Ceci étant, il faut noter que c’est l’organisateur de la tournée de Shah Rukh Khan qui a demandé que l’artiste soit reçu à l’Hôtel de Région. Il a fait la même demande auprès de la mairie de Saint-André et du Conseil général et a obtenu un refus.

Le jugement péremptoire et quasi-définitif du “Quotidien” sur l’attitude de “Témoignages” et des communistes vis-à-vis d’artistes étrangers en visite à La Réunion et de leurs musiques est entaché d’une grave insuffisance : il est marqué du sceau de l’ignorance.

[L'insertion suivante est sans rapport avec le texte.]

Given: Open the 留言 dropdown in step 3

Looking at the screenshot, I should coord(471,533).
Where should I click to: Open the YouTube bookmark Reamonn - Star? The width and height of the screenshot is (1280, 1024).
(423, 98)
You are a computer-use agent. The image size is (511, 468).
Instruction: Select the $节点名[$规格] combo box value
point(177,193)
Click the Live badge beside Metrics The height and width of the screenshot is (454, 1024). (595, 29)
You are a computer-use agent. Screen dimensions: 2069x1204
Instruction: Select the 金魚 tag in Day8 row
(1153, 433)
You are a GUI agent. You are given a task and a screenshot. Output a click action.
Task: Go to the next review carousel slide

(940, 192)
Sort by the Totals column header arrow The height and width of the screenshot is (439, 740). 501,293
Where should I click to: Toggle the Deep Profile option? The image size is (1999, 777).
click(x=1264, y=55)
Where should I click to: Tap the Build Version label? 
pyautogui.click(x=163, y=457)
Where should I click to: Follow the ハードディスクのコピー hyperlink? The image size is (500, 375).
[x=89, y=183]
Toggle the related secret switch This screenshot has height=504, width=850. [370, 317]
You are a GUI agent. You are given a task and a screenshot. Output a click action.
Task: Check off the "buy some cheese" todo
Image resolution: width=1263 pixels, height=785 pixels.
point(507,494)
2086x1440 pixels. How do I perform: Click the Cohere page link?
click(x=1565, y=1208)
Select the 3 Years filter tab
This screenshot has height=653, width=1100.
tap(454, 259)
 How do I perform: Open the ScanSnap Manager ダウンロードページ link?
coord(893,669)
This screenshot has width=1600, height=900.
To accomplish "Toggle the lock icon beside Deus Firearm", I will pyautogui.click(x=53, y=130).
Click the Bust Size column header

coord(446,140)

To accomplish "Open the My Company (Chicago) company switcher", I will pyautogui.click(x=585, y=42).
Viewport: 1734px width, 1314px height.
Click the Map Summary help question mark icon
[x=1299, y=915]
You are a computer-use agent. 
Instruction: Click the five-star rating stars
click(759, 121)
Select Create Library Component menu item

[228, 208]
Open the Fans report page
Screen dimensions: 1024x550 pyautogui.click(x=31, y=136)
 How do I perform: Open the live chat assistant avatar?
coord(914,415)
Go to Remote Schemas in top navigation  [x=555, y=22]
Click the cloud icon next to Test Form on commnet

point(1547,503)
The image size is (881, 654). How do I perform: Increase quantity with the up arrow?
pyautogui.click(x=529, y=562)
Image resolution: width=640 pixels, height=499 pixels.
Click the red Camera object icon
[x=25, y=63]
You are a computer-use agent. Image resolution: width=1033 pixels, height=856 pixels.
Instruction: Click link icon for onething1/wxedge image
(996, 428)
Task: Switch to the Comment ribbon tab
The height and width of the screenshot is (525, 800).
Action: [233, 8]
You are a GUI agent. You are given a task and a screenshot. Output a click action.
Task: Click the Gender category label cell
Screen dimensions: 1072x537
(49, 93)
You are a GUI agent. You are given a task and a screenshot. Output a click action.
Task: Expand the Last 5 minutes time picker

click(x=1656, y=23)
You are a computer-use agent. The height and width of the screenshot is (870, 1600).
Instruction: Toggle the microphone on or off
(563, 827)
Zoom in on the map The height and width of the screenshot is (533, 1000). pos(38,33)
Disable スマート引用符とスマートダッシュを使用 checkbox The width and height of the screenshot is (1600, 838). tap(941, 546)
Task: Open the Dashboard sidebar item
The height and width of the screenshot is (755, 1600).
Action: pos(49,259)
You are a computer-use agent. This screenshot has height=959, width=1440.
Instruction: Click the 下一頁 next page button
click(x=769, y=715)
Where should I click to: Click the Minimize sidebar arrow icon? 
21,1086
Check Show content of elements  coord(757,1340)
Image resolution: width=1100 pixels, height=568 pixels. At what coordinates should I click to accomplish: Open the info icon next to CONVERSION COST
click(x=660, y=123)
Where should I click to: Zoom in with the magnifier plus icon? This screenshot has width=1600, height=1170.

À travers la fête de “Témoignages”, les communistes réunionnais n’ont pas attendu que le système porte certains musiciens et certaines musiques pour faire connaître et apprécier ici le raï avec Cheb Kader, la musique africaine avec Salif Keïta ou San Fan Thomas, la musique antillaise avec un groupe de musiciens résidant en France, le reggae avec Steel Pulse, la capoéra brésilienne, des artistes de Madagascar, sans compter le théâtre de rue. Ils l’ont fait à une époque difficile, où la majorité de ces artistes n’avait pas encore atteint la notoriété internationale. Il suffirait de relire les programmes des fêtes de “Témoignages” pour mesurer tout ce que ce journal a ouvert comme voies. “Le Quotidien”, lui, préfère surfer sur les vagues de la mondialisation et des choix imposés par les grands majors ou les “tourneurs” occidentaux. Lorsque, par exemple, le pakistanais Nusrath Fateth Lai Khan est venu en tournée à La Réunion, “Témoignages” a été le seul quotidien à signaler en ouverture de une la qualité exceptionnelle de l’événement.
L’article du “Quotidien” de ce samedi illustre une dérive : celle consistant à transformer son ignorance en science et à construire toute une analyse sur ce que l’on ignore.